Journal of Carcinogenesis & Mutagenesis

The Methods and Limitations in Measurements of Oxidative DNA Damage

Barry Halli^* Department of Biochemistry, National University of Singapore, 10 Kent Ridge Crescent, Singapore
^*Correspondence: Barry Halli, Department of Biochemistry, National University of Singapore, 10 Kent Ridge Crescent, Singapore, Email:

Received: 27-Jan-2023, Manuscript No. JCM-23-20053; Editor assigned: 30-Jan-2023, Pre QC No. JCM-23-20053(PQ); Reviewed: 14-Feb-2023, QC No. JCM-23-20053; Revised: 21-Feb-2023, Manuscript No. JCM-23-20053(R); Published: 03-Mar-2023, DOI: 10.35248/2157-2518.23.S36.004

Description

Using the majority of currently known techniques, DNA must first be isolated in order to measure oxidative Deoxyribonucleic Acid (DNA) damage. The hydrolysate from the hydroxylation of the isolated DNA is then ready for examination of oxidized bases. The analytical techniques often use Gas Chromatography- Mass Spectrometry (GC-MS) or High Performance Liquid Chromatography (HPLC). Guanine is the base of DNA that is most vulnerable to chemical damage. DNA and its bases are exposed to transition metal ions as well as ambient oxygen concentrations (hyperoxia compared to nuclear oxygen concentrations) during isolation and preparation for analysis. These metals can be contaminants in laboratory reagents and equipment, such as dialysis membranes, and are strong catalysts of free radical damage. When tissues are homogenized before DNA extraction, metal ions are released from intracellular sites of sequestration (such as lysosomes). In various processes, DNA is exposed to high temperatures and oxidizing agents like phenol, such as during acidic hydrolysis and derivatization for GC-MS. Hence, all of the processes of isolation, hydrolysis, and analysis run the risk of causing additional art factual oxidation of DNA (particularly of guanine residues), which would increase the apparent level of base oxidation products and render the measurement useless. It is simple to understand how the oxidation of just 0.01% of DNA bases that have not been damaged can invalidate a measurement if the steady state level of oxidized bases in cellular DNA is 1/105 bases. Due to the exposure to 21% oxygen when mitochondria are separated, they continue to produce reactive oxygen species and may even do so more quickly.

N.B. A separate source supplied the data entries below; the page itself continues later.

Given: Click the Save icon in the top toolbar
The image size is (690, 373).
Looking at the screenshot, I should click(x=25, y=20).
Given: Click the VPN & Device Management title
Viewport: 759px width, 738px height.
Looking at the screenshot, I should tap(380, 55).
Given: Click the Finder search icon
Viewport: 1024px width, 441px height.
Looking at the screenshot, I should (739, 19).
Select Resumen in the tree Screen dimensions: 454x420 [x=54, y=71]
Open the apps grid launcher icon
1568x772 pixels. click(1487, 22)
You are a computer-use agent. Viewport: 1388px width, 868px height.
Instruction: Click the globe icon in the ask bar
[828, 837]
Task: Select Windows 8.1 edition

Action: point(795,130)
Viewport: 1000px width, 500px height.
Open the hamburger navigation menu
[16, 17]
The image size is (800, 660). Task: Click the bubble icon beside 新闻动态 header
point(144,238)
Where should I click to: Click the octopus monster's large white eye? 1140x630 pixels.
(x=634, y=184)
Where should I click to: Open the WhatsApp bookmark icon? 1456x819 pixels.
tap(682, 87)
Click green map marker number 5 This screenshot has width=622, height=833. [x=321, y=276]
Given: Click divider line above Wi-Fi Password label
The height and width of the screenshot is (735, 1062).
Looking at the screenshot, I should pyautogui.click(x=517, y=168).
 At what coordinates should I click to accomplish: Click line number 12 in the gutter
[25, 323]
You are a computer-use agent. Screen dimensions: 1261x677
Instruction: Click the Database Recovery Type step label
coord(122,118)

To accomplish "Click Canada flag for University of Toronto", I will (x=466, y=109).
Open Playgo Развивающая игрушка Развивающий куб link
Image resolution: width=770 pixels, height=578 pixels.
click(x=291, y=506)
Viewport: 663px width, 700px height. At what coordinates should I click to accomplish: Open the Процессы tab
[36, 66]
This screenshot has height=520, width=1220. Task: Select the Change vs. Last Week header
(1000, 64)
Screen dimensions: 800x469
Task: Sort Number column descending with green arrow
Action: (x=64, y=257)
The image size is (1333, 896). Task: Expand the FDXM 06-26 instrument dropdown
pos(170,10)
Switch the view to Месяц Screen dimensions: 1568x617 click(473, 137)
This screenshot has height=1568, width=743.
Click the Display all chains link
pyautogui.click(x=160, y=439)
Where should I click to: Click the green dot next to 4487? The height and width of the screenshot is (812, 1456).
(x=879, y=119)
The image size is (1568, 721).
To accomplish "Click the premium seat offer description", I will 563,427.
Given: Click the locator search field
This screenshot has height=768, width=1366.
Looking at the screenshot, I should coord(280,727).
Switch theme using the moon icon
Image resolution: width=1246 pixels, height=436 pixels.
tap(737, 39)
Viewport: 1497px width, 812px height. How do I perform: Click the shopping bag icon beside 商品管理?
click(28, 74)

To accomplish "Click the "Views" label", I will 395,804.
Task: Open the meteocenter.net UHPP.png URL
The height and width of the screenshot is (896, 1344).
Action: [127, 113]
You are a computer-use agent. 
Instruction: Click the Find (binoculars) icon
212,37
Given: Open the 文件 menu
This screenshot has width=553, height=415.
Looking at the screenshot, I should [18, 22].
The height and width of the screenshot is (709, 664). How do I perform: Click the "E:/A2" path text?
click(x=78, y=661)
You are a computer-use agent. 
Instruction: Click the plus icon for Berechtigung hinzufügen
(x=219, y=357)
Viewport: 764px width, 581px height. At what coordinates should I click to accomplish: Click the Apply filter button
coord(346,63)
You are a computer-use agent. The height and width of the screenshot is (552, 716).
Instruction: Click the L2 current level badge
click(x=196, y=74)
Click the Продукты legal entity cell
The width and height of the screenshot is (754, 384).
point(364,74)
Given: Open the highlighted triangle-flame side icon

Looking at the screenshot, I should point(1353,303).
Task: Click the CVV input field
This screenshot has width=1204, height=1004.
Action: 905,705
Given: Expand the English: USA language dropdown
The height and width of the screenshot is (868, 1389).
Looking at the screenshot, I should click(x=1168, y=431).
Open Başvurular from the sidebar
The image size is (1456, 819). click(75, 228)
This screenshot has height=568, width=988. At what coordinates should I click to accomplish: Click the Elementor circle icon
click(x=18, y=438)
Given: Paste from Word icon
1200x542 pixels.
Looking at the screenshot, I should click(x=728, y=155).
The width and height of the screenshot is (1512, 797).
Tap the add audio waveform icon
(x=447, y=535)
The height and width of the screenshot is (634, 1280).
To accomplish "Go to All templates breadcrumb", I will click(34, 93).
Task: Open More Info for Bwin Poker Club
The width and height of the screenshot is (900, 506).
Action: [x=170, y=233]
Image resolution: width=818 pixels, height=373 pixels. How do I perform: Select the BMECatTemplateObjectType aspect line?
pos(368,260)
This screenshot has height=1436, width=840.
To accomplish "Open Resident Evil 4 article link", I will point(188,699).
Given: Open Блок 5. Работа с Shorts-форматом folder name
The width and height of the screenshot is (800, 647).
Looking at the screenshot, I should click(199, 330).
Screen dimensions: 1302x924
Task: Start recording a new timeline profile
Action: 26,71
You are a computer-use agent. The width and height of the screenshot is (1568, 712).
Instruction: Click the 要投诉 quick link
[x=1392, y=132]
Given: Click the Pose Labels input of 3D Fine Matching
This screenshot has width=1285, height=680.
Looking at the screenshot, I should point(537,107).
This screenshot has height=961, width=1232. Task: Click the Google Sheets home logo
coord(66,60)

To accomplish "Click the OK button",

Contrary to earlier research in this subject, Beckman and Ames recently asserted that "it is impossible to assume that mitochondrial DNA suffers higher oxidation than nuclear DNA" for the reasons mentioned above and others. A lot of labs are heavily researching more effective ways to isolate, hydrolyze, and analyses cellular DNA. The unspoken standard by which the outcomes of such efforts are assessed appears to be that the results are more likely to be accurate the lower the level of oxidized bases in cellular DNA that is obtained. This is apparently logical because one could anticipate that organisms would "perceive" oxidative DNA damage as a danger to the integrity of the genome and take steps to use their extensive DNA repair systems to reduce steady state concentrations of oxidized DNA bases. The discovery that human tissues may be exposed to potentially DNA-damaging reactive oxygen species to a considerably greater extent than previously thought is one of many surprises in biology, thus one must be cautious. For instance, the quantities of 8OHG detected by GC-MS methods in acid-hydrolyzed calf thymus DNA are frequently, but not always, higher than those detected (as 8OHdG) by HPLC following enzymatic DNA hydrolysis. The disparity is typically attributed with good reason to artefactual guanine oxidation during DNA preparation for GC-MS analysis. Studies using artificial oligonucleotides containing known levels of 8OHdG, however, revealed that the conventional techniques for enzymatic digestion do not fully release 8OHdG from double-stranded DNA, meaning that HPLC detection of 8OHdG following enzymatic hydrolysis of DNA may generate. Protocols involving sodium iodide instead of phenol for DNA extraction were found to decrease measured levels of 8OHdG in isolated DNA, but it has been claimed that sodium iodide can destroy 8OHdG in DNA.